You are viewing a plain text version of this content. The canonical link for it is here.
Posted to user@spark.apache.org by "Charles O. Bajomo" <ch...@pretechconsulting.co.uk> on 2017/03/06 02:37:29 UTC
[Spark Streamiing] Streaming job failing consistently after 1h
Hello all,
I have a strange behaviour I can't understand. I have a streaming job using a custom java receiver that pull data from a jms queue that I process and then write to HDFS as parquet and avro files. For some reason my job keeps failing after 1hr and 30 minutes. When It fails I get an error saying the "container is running beyond physical memory limits. Current Usage 4.5GB of 4.5GB physical memory used. 6.4GB of 9.4GB virtual memory used. ". to be honest I don;t understand the error, What are the memory limits shown in the error referring to? I allocated 10 executors with 6 cores each and 4G of executor and driver memory. I set the overhead memory to 2.8G, so the values don't add up.
Anyone have any idea what the error is referring? I have increased the memory and i didn't help, it appears it just bought me more time.
Thanks.
Re: [Spark Streamiing] Streaming job failing consistently after 1h
Posted by Manish Malhotra <ma...@gmail.com>.
Im also facing same problem.
I have implemented Java based custom receiver, which consumes from
messaging system say JMS.
once received message, I call store(object) ... Im storing spark Row object.
it run for around 8 hrs, and then goes OOM, and OOM is happening in
receiver nodes.
I also tried to run multiple receivers, to distribute the load but faces
the same issue.
something fundamentally we are doing wrong, which tells custom
receiver/spark to release the memory.
but Im not able to crack that, atleast till now.

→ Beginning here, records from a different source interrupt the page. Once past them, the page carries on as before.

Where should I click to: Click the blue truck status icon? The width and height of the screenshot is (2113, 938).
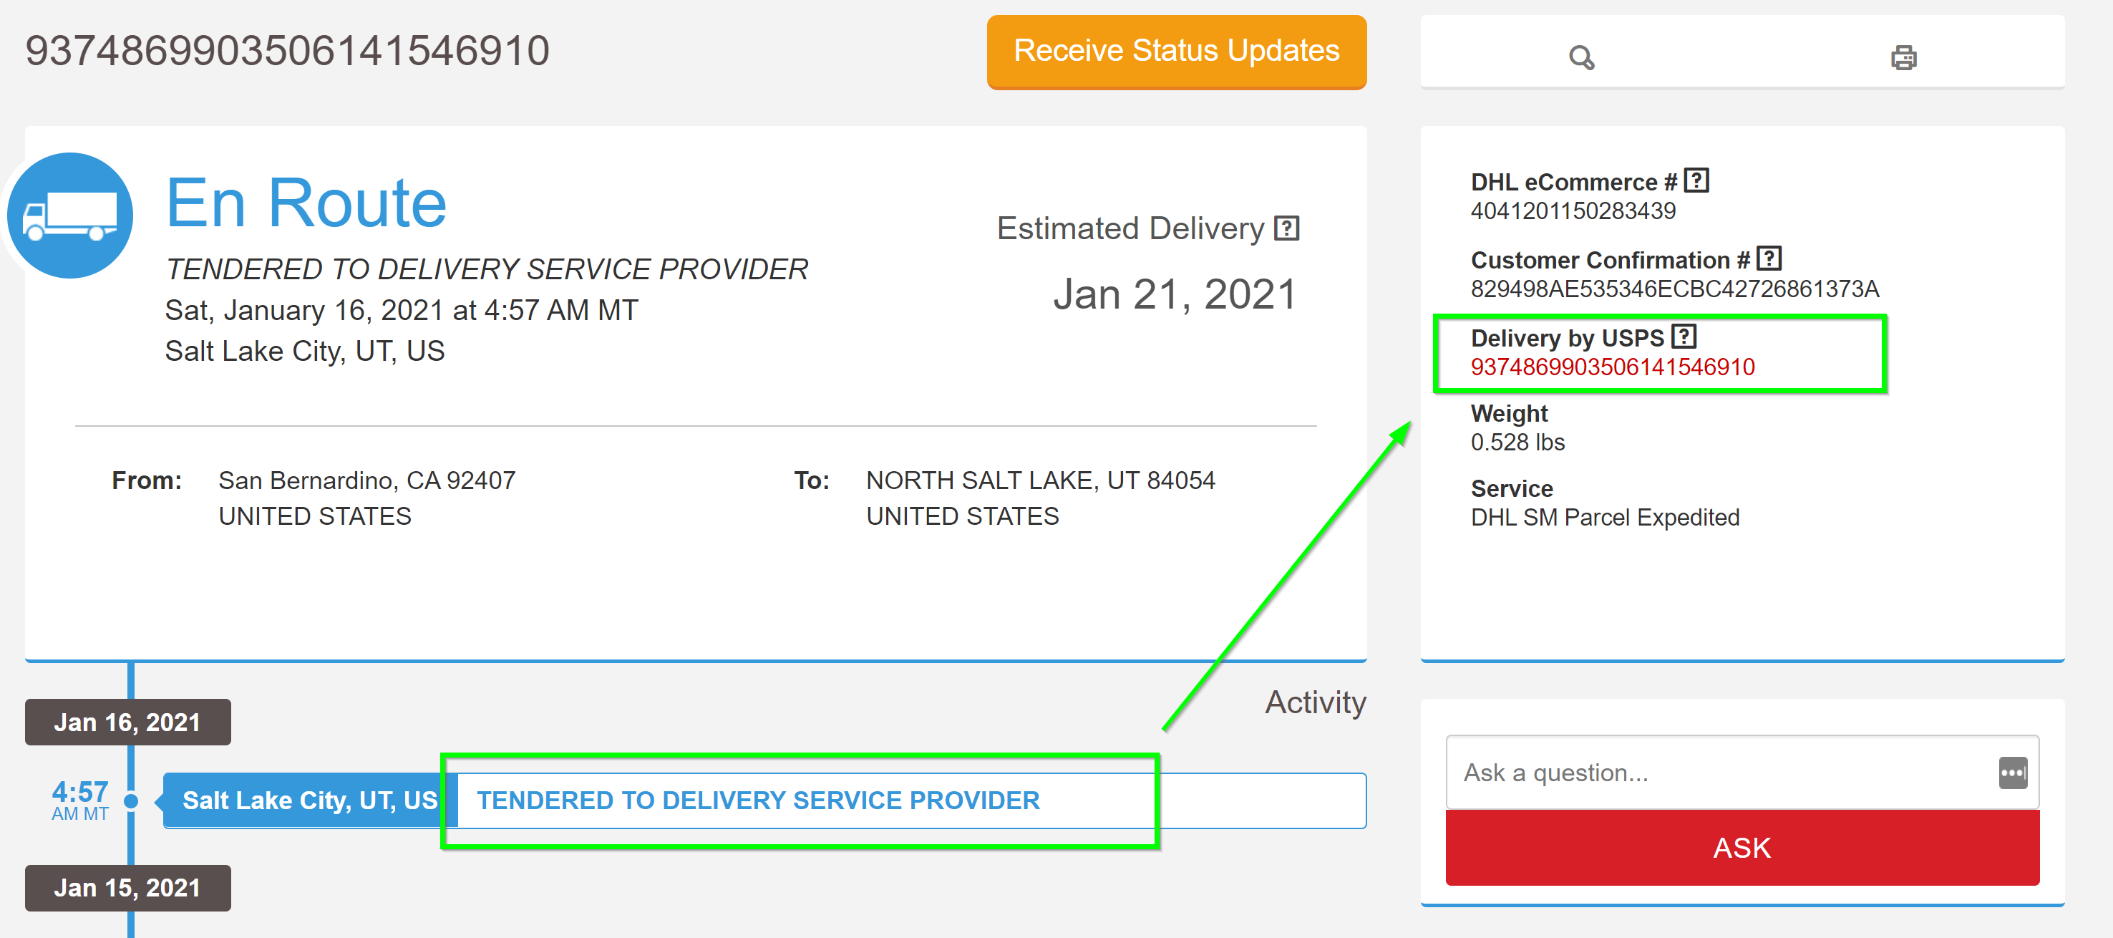[x=71, y=215]
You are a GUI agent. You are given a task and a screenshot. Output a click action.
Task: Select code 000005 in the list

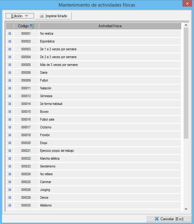(26, 65)
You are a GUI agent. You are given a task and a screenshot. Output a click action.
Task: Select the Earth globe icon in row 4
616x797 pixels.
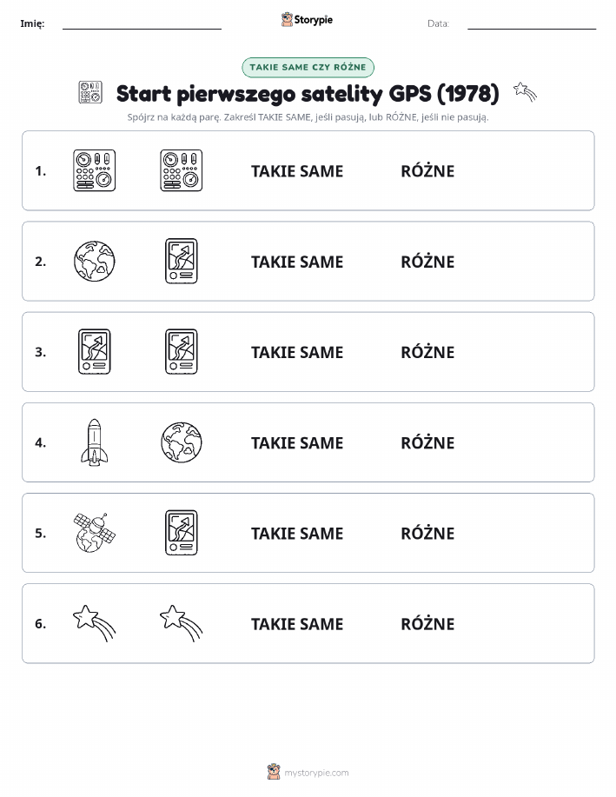pyautogui.click(x=182, y=442)
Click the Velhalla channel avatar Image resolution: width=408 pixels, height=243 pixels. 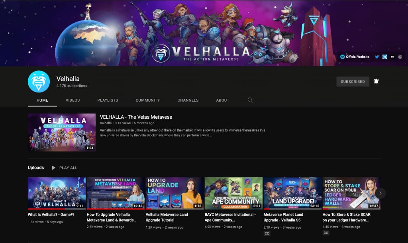(x=39, y=81)
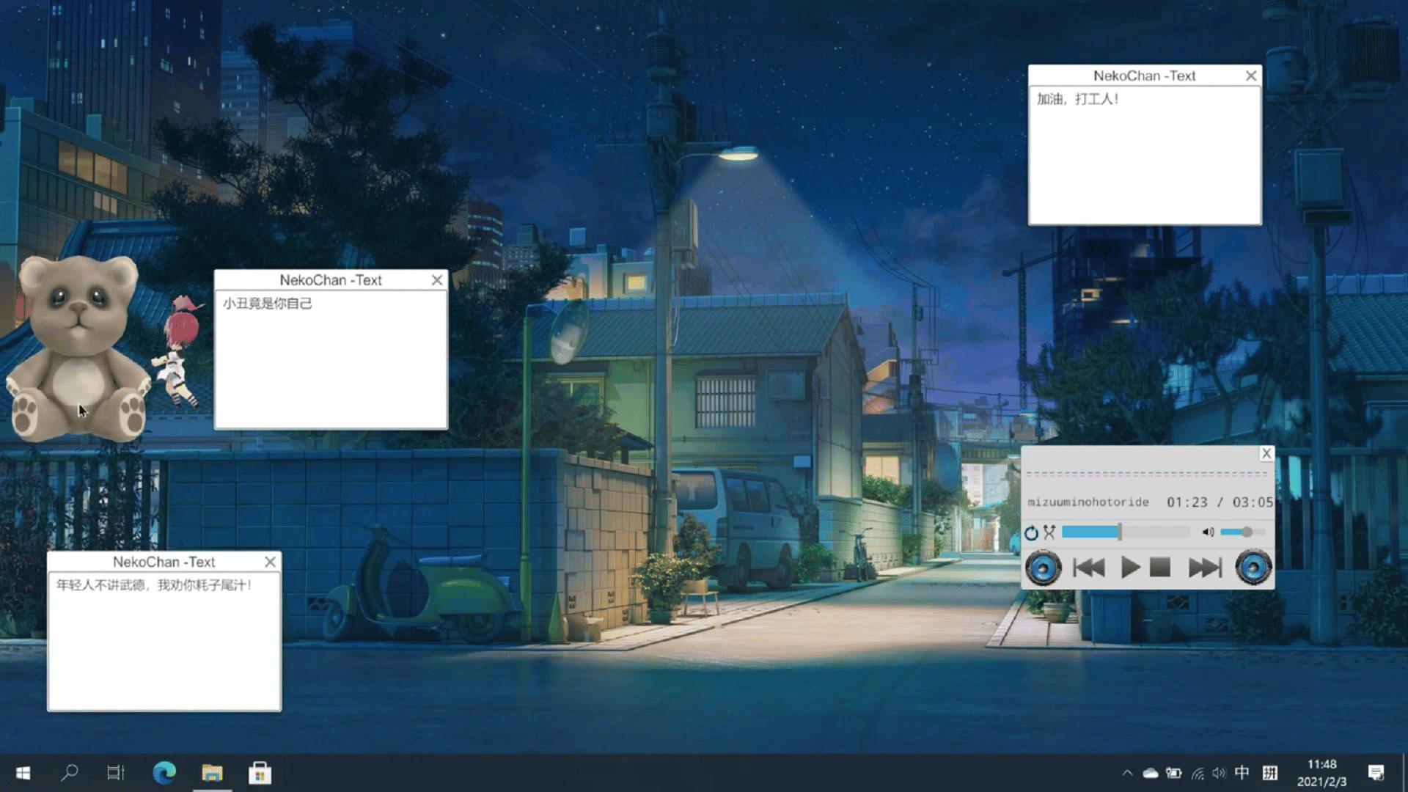Toggle the repeat loop icon in the player
Viewport: 1408px width, 792px height.
click(1032, 533)
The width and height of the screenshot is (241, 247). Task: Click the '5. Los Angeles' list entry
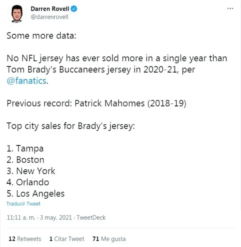click(35, 193)
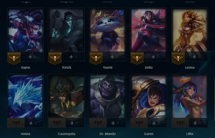This screenshot has width=215, height=138.
Task: Click Irelia's gold mastery emblem
Action: tap(137, 58)
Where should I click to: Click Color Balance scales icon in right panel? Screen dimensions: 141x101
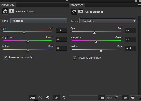(x=74, y=12)
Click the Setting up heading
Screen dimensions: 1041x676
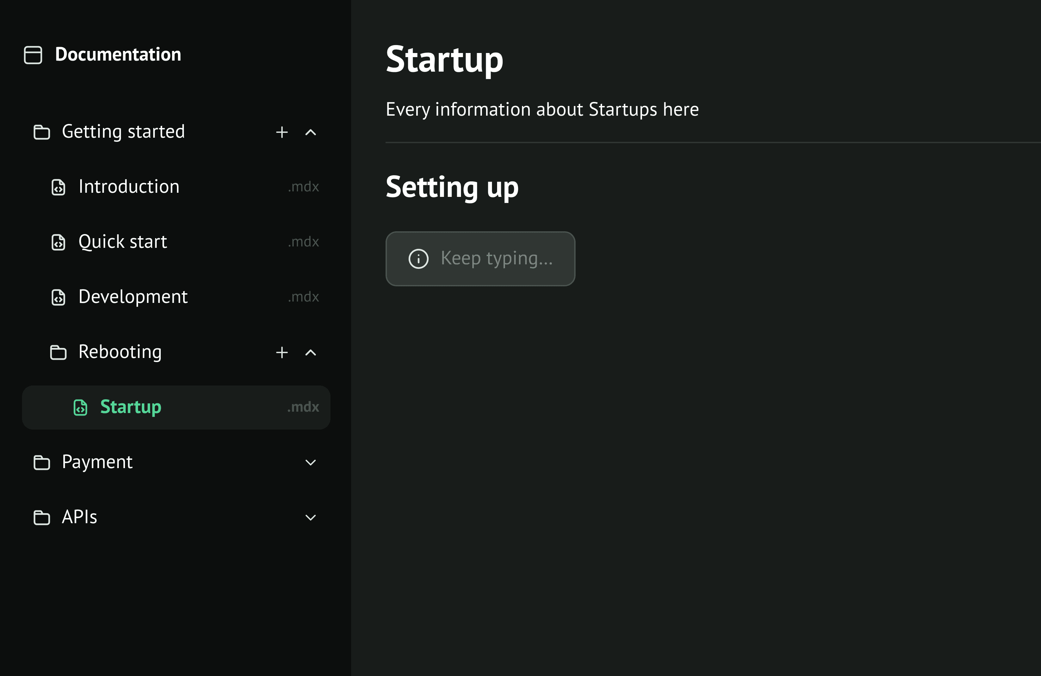[x=452, y=187]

any help is appreciated spark group !!
Regards,
Manish
On Sun, Mar 5, 2017 at 6:37 PM, Charles O. Bajomo <
charles.bajomo@pretechconsulting.co.uk> wrote:
> Hello all,
>
> I have a strange behaviour I can't understand. I have a streaming job
> using a custom java receiver that pull data from a jms queue that I process
> and then write to HDFS as parquet and avro files. For some reason my job
> keeps failing after 1hr and 30 minutes. When It fails I get an error saying
> the "container is running beyond physical memory limits. Current Usage
> 4.5GB of 4.5GB physical memory used. 6.4GB of 9.4GB virtual memory used. ".
> to be honest I don;t understand the error, What are the memory limits
> shown in the error referring to? I allocated 10 executors with 6 cores each
> and 4G of executor and driver memory. I set the overhead memory to 2.8G, so
> the values don't add up.
>
> Anyone have any idea what the error is referring? I have increased the
> memory and i didn't help, it appears it just bought me more time.
>
> Thanks.
>